June 13th, 2006 2 comments

This afternoon’s festivities were highlited by a characteristically colorful presentation by Gavin King. For those who don’t know, Gavin is the creator of the Hibernate persistence framework which was aquired eventually by JBoss.

Gavin & crew demonstrated quickly but effectively the lovely synergy that has been brought to EJB3 and JSF by their newest creation, Seam. Seam can hardly be called a web framework — you wouldn’t recognize it as such what with its lack of, well, just about everything that you’ve come to expect from a web framework.

Seam throws away boilerplate code a-la Rails, but does so in a way that leverages a lot of the untapped power of EJB3 and JSF. Seam is all about Don’t Repeat Yourself (DRY). As such, we throw away form beans (a-la Spring MVC) and a whole lot of XML (in favor of annotations).
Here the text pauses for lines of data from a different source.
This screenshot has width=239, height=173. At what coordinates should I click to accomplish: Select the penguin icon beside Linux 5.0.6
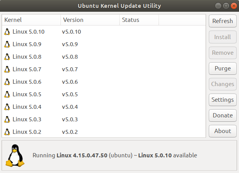coord(7,82)
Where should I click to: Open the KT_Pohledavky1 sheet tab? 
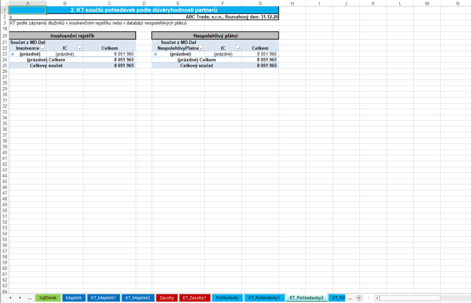click(x=265, y=298)
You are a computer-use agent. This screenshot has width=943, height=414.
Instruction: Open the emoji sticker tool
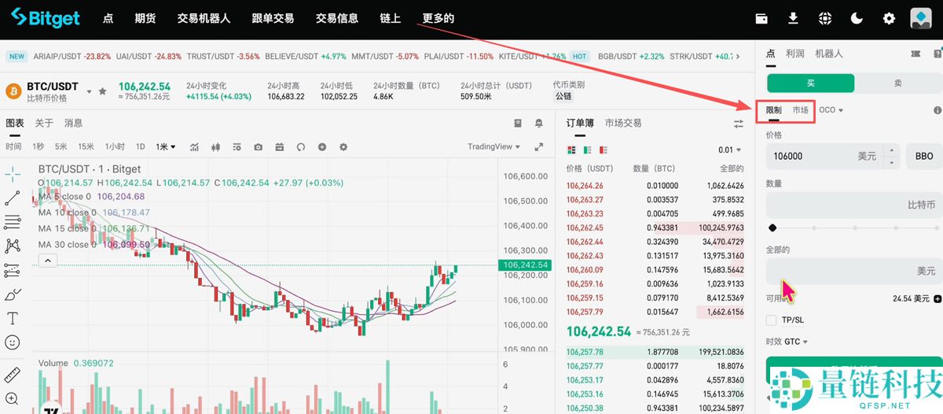12,342
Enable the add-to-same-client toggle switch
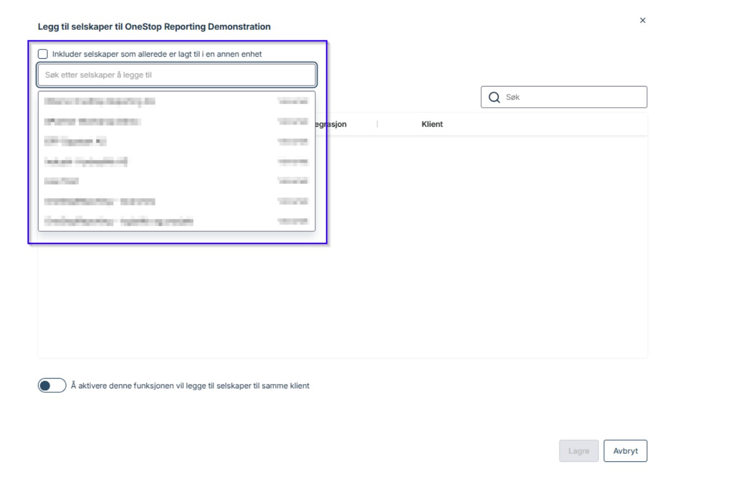The image size is (746, 489). [x=52, y=386]
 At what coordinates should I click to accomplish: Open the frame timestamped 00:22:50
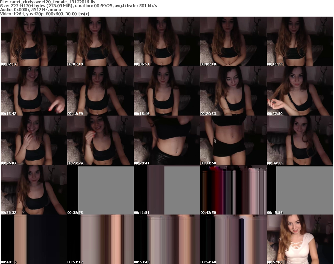pos(300,91)
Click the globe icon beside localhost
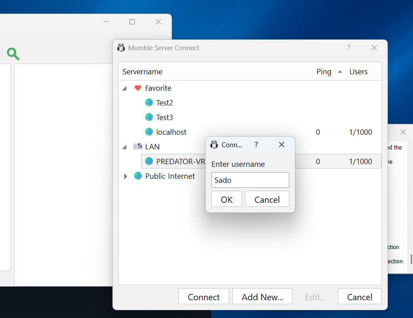The height and width of the screenshot is (318, 413). point(149,132)
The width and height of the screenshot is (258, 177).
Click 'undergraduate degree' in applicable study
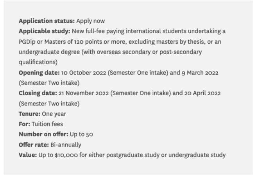point(49,52)
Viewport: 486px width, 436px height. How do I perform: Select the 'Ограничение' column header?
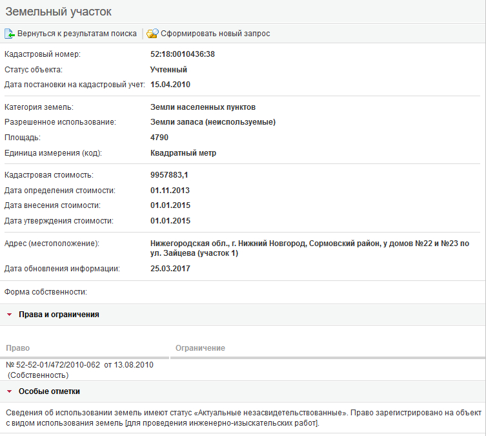(x=200, y=348)
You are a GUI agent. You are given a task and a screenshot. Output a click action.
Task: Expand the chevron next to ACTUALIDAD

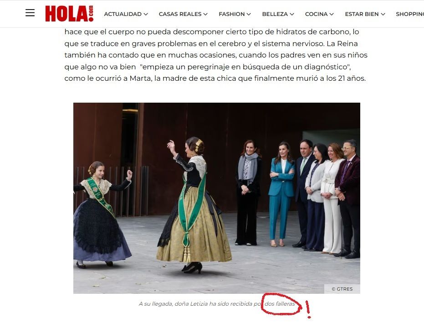tap(146, 14)
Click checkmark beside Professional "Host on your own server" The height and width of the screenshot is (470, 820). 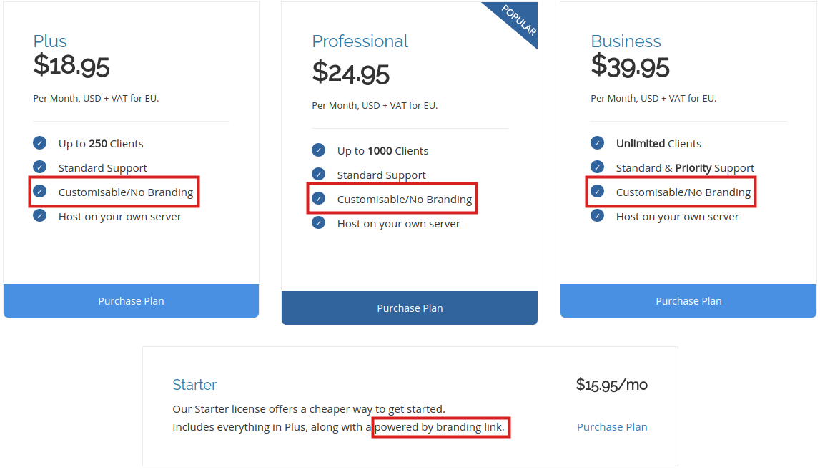(x=319, y=223)
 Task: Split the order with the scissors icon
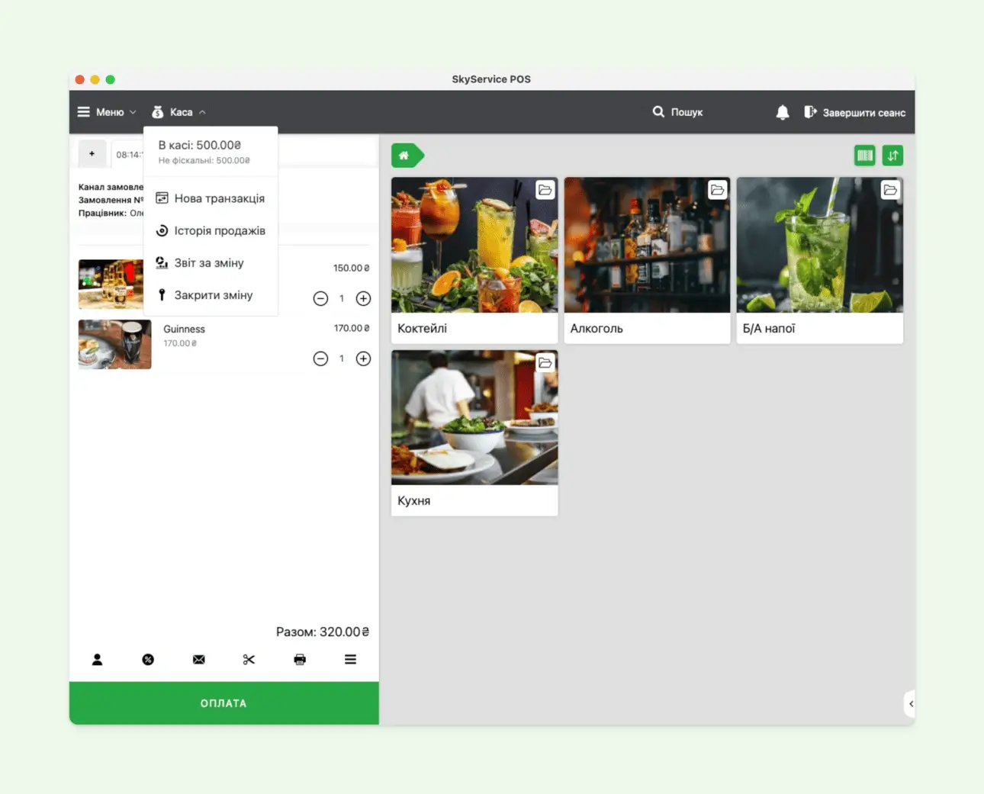click(249, 660)
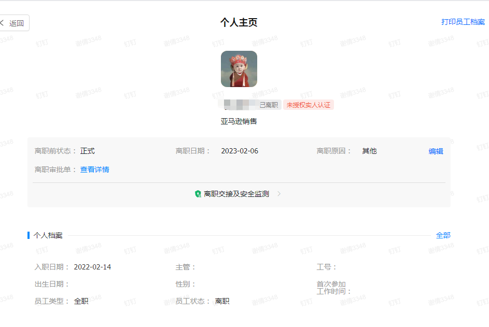Viewport: 489px width, 327px height.
Task: Open 离职交接及安全监测 section
Action: click(x=236, y=194)
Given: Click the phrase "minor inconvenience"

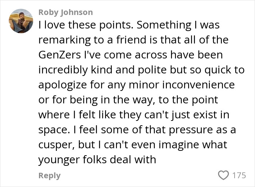Looking at the screenshot, I should [182, 85].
The most surprising theme that emerges from all of this is the rampant use of Stateful Session beans. You read that right – I said Stateful. Seam begs the question, “why on earth would I represent state in a database (slow is an understatement) or in HTTPSession (with no dirty checking) when I can use this lovely gift called Stateful beans?” He makes a damn good point. By representing web conversations as SFSB’s (which are POJO’s in EJB3, in case you’re wondering) you eliminate many of the headaches associated with web apps. Multiple tabs open in your browser? Piece of cake – each browser tab/session/window has a unique conversation (they’re stateful, remember?). Double submit? Ha! Don’t even try! Want to have a clean client redirect after performing some action, but still pass messages across? No problemo – you’ve got a lightweight stateful conversation behind you.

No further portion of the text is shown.